#### Consigne A:
Recopiez mot pour mot le passage du texte sur le transport fluvial qui commence par les mots contenant "Pour son apéro" et se termine par "nationale et européenne.".

« Le transport fluvial est un levier de la transition énergétique »

Pour son apéro de rentrée, l’antenne lyonnaise a invité lundi 9 octobre au bistrot-vélo Le Velcroc, Cécile COHAS, Responsable de la mission Recherche et Innovation, et référente Transition Energétique chez Voies Navigables de France (VNF) et Marie-Cécile GRISARD, Responsable des affaires publiques européennes à la Compagnie Nationale du Rhône (CNR). Après une présentation de leurs parcours et de leurs organisations, elles ont évoqué la transition énergétique dans le transport fluvial et les projets de recherches et innovations à l’échelle nationale et européenne.

Leur parcours

Diplômée de Sciences-Po, Marie-Cécile Grisard, a intégré la Compagnie Nationale du Rhône en 2011 comme Responsable Marque et Communication Institutionnelle, avant de prendre le poste de Responsable des affaires publiques européennes. Elle a également été directrice de l’association Initiatives pour l’Avenir des Grands Fleuves (IAGF) pendant 5 ans. « Un fleuve structure l’aménagement des territoires, explique-t-elle. Les villes redécouvrent leurs fleuves et cherchent à ouvrir leurs ports vers la ville. De nouveaux liens se créent entre les ports/les villes/les fleuves dans une logique de décarbonation des transports et d’économie circulaire ».

#### Enregistrements fournis:
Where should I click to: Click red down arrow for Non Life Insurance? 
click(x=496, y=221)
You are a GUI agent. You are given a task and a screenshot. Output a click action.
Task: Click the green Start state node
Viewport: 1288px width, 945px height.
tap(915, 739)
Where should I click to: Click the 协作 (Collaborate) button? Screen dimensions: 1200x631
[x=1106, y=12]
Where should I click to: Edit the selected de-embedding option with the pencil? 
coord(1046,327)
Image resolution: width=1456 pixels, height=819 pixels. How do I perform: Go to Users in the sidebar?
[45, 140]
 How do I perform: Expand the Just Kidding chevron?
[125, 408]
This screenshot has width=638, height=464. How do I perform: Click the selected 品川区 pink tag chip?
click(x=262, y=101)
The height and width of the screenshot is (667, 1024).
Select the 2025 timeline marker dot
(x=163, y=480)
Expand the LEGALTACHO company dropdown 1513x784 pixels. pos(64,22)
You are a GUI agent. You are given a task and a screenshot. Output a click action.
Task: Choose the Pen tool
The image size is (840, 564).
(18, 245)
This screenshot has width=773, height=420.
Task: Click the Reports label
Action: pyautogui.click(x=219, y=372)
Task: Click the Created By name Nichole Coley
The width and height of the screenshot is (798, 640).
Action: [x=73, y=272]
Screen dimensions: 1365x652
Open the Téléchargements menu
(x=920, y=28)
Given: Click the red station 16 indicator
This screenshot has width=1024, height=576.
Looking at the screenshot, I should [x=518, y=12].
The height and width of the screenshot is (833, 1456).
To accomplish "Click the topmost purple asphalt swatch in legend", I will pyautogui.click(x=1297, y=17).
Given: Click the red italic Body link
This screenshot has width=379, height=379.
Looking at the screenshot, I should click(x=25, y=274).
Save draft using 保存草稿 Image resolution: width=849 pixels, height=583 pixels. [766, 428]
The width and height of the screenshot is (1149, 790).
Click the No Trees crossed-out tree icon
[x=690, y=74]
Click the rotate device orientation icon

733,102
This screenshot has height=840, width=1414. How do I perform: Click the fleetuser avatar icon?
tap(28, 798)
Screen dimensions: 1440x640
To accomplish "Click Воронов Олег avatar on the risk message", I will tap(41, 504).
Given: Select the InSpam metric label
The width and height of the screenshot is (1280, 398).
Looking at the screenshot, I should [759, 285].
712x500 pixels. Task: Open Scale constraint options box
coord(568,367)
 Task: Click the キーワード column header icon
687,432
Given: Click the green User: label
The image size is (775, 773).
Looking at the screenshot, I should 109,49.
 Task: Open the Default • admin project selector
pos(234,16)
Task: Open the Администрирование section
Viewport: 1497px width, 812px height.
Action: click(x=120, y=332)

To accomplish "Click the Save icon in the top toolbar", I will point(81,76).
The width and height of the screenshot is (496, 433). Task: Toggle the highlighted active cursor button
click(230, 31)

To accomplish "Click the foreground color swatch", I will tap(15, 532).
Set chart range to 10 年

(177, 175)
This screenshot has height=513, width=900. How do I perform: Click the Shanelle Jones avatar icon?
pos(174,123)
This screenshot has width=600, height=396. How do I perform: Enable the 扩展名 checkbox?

#### Consigne B:
Comptez les lignes des enregistrements qui contiennent la chaîne "pyautogui", en tenant compte de la casse. Donnez seulement ce nombre.

#### Réponse A:
Pour son apéro de rentrée, l’antenne lyonnaise a invité lundi 9 octobre au bistrot-vélo Le Velcroc, Cécile COHAS, Responsable de la mission Recherche et Innovation, et référente Transition Energétique chez Voies Navigables de France (VNF) et Marie-Cécile GRISARD, Responsable des affaires publiques européennes à la Compagnie Nationale du Rhône (CNR). Après une présentation de leurs parcours et de leurs organisations, elles ont évoqué la transition énergétique dans le transport fluvial et les projets de recherches et innovations à l’échelle nationale et européenne.

#### Réponse B:
2